TASK REQUIREMENTS =>
Down to the last line, set down the listing below exactly, apart from its pictures.
[Start of section]
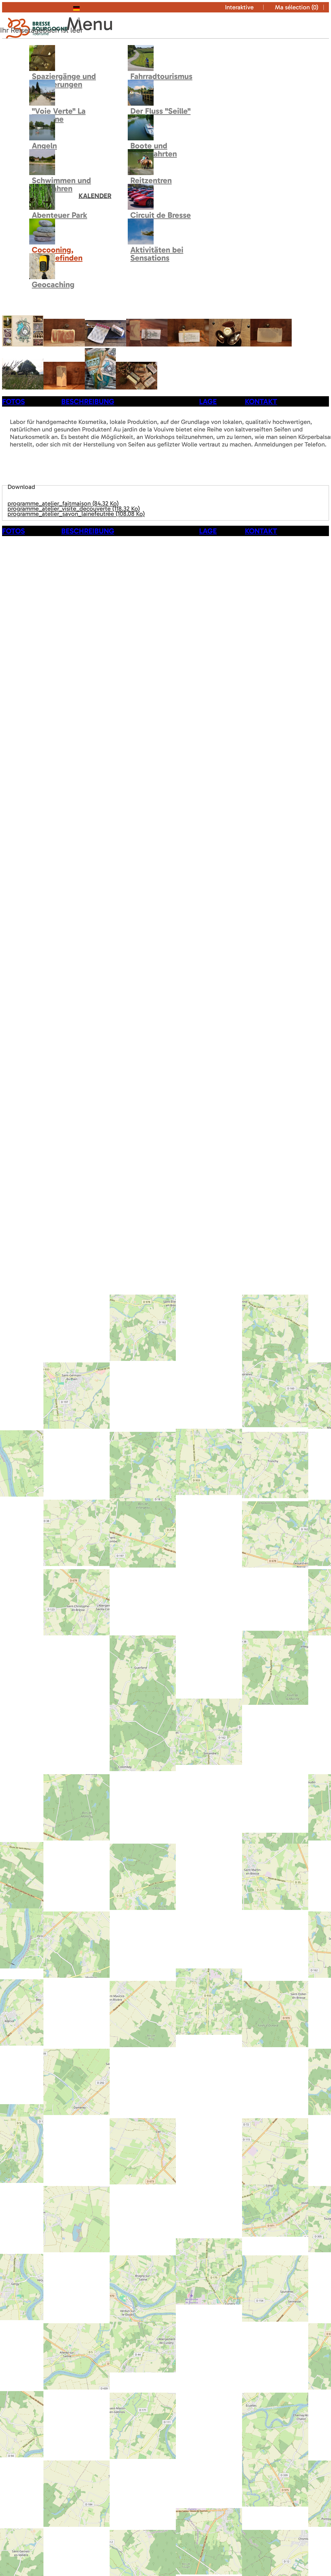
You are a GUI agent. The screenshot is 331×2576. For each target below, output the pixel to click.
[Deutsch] (87, 7)
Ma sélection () (296, 7)
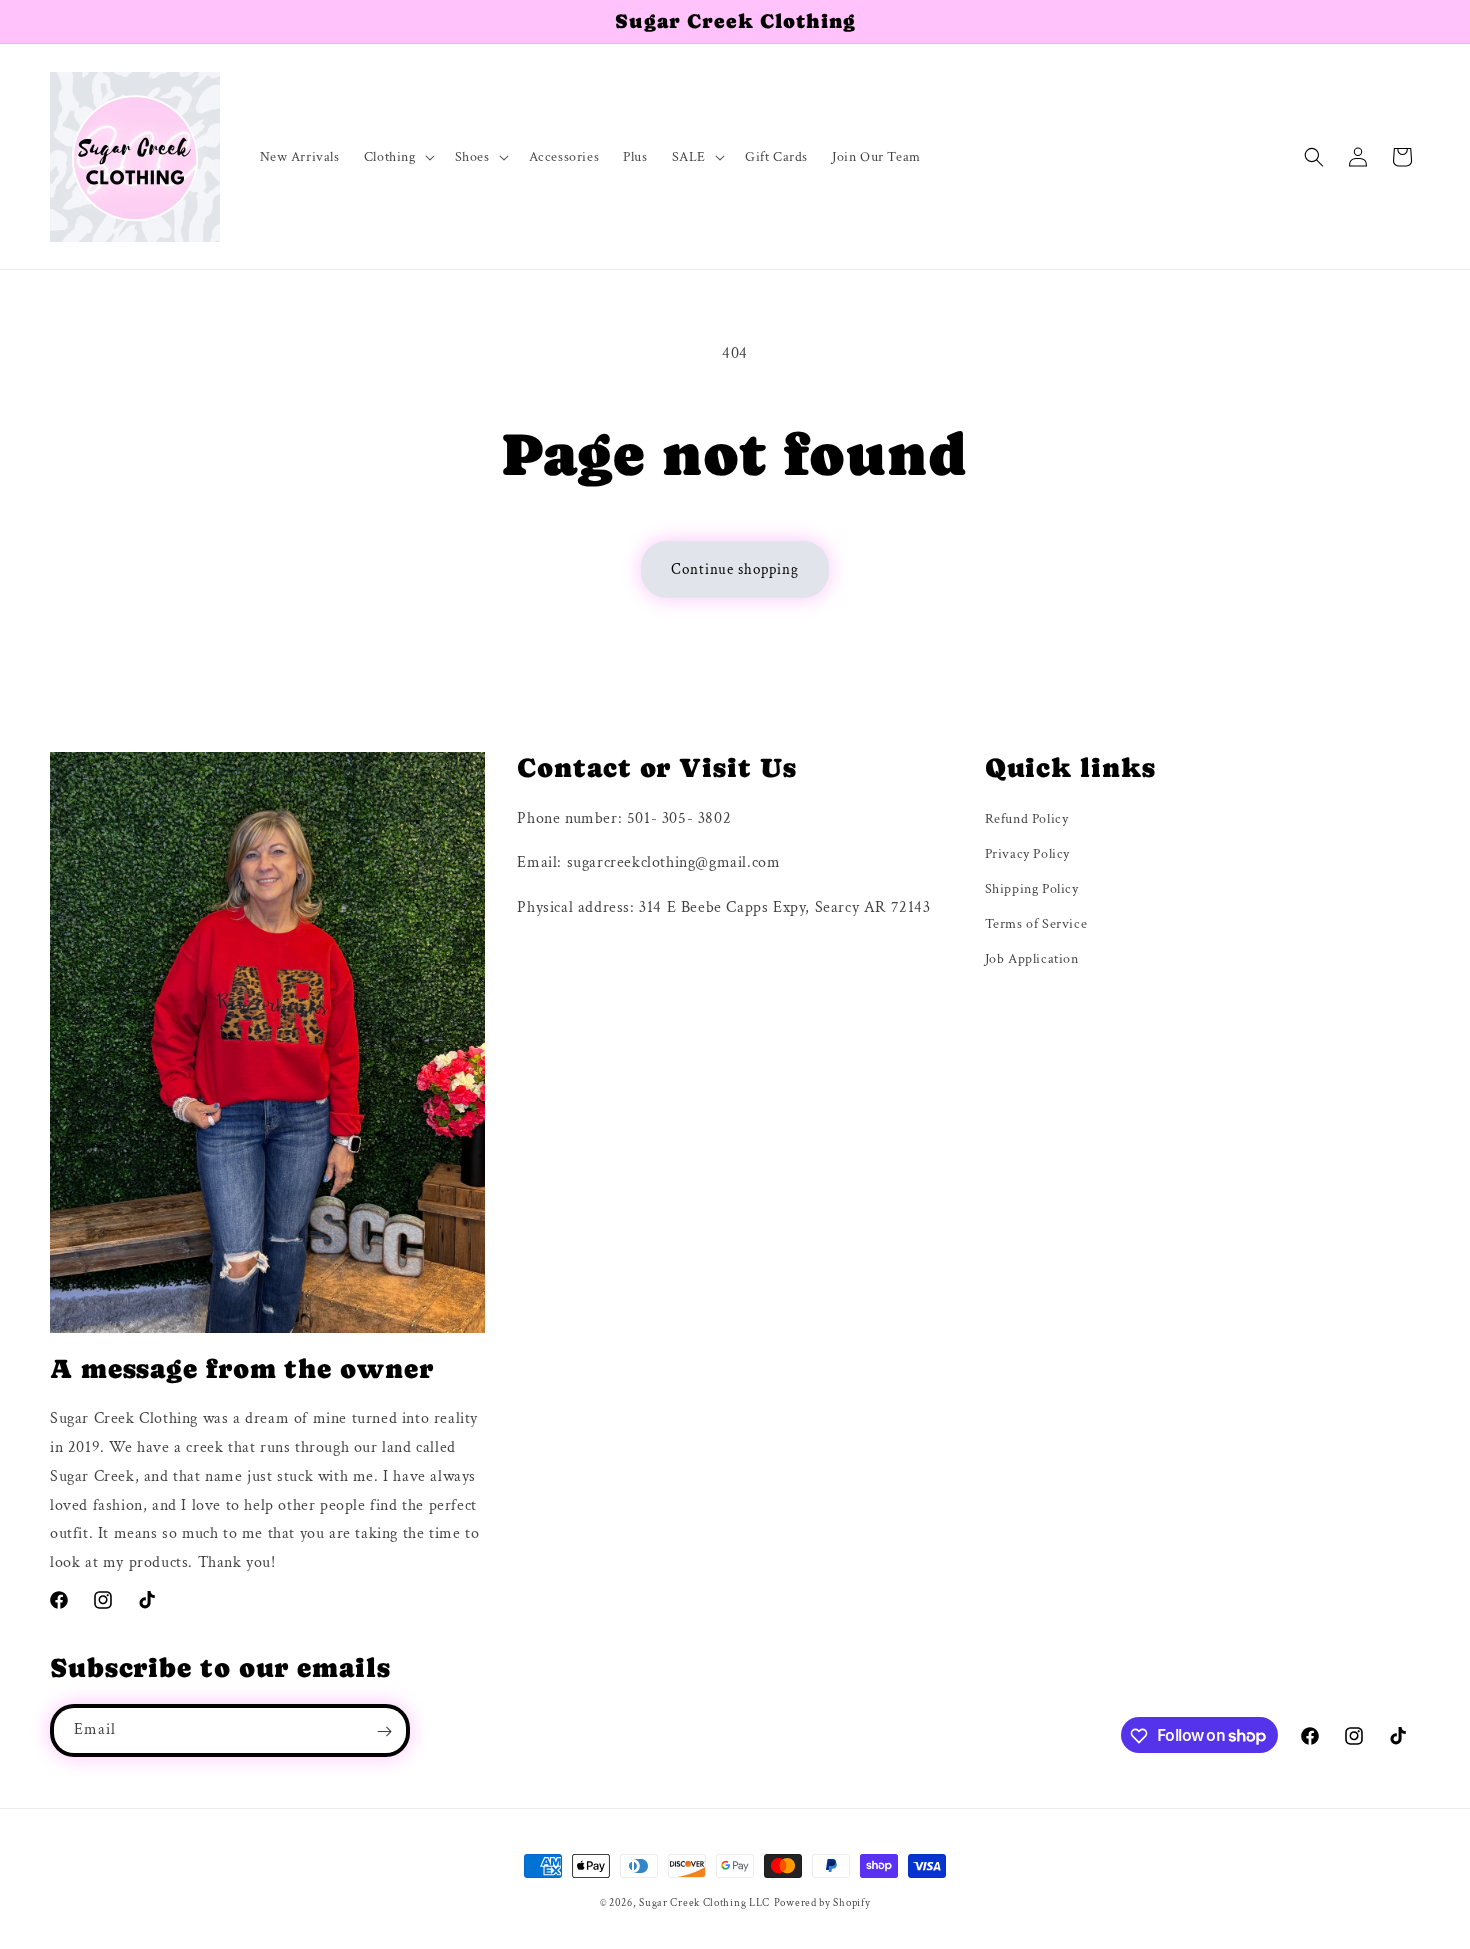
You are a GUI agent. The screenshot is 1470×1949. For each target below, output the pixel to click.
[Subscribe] (384, 1731)
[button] (397, 157)
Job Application (1032, 960)
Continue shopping (735, 569)
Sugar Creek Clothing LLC (704, 1903)
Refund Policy (1027, 819)
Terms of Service (1036, 924)
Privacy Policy (1027, 854)
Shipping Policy (1032, 889)
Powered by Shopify (822, 1903)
[End of section]
RESULT BELOW =>
You are a GUI agent. The screenshot is 331×2576. For each target below, output the pixel to click.
[Deutsch] (87, 7)
Ma sélection () (296, 7)
You are a GUI agent. The screenshot is 1470×1949. For each target below, output the pixel to click.
[Subscribe] (384, 1731)
[button] (397, 157)
Job Application (1032, 960)
Continue shopping (735, 569)
Sugar Creek Clothing LLC (704, 1903)
Refund Policy (1027, 819)
Terms of Service (1036, 924)
Privacy Policy (1027, 854)
Shipping Policy (1032, 889)
Powered by Shopify (822, 1903)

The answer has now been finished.